Friday, February 18, 2011

Do Budget Cuts Hurt People?

Shorter Freddie DeBoer: They obviously hurt the least fortunate, while the tax cuts benefit the best-off:
Sullivan maintains a belief that perhaps some Republican-- some serious Republican-- will come along and take advantage of Obama's supposed weakness and put forth a budget plan that is serious. Well, hope springs eternal in the human heart. You would think that a man who has spent the last decade meticulously following America partisan politics would be immune to getting inspired by a Republican politician, but apparently not. What any actual Republican deficit strategy will amount to is yet more signaling of who is "good" and who is "bad" in the conservative mind. Why go after funding for the arts, when that's such a tiny sliver of federal spending that it's almost entirely symbolic? Because fags and weirdos make art. That's why.You can bet, though, that any proposal that is deemed sufficiently serious by Sullivan and any host of other conservative bloggers will be one that hurts the least well off. That's the shorthand that's being used here, after all. What's serious is what trims poor old people from the Social Security rolls and poor sick people from the Medicare rolls.

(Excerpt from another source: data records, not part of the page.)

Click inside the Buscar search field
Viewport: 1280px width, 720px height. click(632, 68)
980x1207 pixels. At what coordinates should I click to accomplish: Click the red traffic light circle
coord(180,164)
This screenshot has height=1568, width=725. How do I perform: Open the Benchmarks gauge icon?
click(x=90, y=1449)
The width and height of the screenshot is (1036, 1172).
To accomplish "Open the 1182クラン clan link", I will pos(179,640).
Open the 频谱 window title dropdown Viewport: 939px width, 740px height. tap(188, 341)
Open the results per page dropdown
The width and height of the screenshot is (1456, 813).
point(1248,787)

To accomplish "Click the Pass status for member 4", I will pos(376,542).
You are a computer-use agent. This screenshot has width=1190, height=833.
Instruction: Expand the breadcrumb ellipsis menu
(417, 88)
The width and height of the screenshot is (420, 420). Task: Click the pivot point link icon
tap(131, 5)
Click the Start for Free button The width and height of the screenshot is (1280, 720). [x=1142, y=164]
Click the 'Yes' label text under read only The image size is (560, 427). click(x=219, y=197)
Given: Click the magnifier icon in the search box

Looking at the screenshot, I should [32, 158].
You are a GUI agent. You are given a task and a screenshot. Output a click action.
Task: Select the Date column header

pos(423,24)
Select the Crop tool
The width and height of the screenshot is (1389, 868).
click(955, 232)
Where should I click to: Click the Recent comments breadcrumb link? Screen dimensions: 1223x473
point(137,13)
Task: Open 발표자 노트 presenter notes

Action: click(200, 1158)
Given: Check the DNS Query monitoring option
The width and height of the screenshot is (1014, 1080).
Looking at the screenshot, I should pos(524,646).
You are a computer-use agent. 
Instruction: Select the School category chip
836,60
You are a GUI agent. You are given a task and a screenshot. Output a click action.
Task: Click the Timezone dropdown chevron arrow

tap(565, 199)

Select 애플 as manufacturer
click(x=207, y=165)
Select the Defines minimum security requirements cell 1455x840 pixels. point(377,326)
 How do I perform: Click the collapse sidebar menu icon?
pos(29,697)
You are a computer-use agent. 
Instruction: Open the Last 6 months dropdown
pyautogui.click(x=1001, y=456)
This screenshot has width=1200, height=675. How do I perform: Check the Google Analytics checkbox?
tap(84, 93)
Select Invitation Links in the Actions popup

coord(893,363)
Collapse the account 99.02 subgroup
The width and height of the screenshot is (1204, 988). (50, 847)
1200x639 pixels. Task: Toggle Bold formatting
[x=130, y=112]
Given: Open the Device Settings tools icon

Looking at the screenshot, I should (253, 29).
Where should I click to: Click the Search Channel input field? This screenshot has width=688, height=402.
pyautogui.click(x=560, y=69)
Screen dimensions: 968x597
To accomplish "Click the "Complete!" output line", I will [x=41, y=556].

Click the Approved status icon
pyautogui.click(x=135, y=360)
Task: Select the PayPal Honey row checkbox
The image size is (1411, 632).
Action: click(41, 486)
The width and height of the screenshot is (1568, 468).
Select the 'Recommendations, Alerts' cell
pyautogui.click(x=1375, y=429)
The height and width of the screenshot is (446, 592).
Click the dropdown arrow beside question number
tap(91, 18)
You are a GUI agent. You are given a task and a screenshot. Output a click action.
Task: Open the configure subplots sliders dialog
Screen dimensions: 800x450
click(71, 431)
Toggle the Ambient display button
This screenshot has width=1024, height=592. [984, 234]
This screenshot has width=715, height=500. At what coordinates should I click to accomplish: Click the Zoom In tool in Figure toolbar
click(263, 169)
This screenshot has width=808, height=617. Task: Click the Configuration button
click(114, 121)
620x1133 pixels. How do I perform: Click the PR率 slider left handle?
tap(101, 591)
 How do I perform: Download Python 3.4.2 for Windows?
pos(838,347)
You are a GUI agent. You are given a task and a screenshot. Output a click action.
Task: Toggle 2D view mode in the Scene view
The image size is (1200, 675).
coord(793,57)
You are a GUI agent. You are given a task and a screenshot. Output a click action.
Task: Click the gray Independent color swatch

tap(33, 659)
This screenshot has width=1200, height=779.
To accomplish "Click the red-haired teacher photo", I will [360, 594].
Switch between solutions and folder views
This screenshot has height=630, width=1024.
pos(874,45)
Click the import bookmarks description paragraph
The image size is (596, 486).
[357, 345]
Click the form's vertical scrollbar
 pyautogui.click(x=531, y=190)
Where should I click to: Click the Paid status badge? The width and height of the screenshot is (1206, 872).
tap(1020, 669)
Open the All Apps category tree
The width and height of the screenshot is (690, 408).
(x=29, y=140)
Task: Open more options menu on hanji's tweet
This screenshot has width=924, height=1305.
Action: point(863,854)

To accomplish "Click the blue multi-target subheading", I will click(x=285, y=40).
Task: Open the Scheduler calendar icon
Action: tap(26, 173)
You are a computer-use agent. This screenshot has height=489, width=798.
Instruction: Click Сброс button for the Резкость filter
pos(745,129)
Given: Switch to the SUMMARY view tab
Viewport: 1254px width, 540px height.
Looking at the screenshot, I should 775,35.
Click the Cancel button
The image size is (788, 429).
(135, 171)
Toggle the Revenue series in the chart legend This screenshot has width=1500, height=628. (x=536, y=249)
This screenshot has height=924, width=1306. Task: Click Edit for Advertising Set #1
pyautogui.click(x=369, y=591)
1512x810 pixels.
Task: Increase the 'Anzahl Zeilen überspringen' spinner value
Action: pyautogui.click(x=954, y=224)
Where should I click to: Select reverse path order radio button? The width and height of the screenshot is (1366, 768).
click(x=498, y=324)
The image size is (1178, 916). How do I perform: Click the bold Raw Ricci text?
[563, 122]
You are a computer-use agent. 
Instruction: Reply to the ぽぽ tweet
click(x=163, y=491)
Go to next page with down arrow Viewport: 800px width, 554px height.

Here's what you won't find at the Daily Dish, or at the Corner, or in any of the other places showily demanding seriousness: the actual, human, negative consequences of harsh entitlement cutbacks. I mean, from reading online today, you'd be hard pressed to know why we have Social Security and Medicare at all. I'll tell you why: because our winner-take-all economic system leaves defenseless, impoverished people in its wake. We have Social Security because the sight of so many elderly people left literally homeless and starving , too old and weak to work, was unseemly to an earlier generation that was willing to take less for themselves to provide for others. We have Medicare because it is an obscenity for a country responsible for the atom bomb and the moon landing and the Hoover Dam to allow suffer and die from lack of health care access due to the vagaries of birth and chance. That's why those programs exist.
The class war is coming from above, and the warriors are winning.  The majority is losing, and most seem to blame the government, who can be their only defense against it.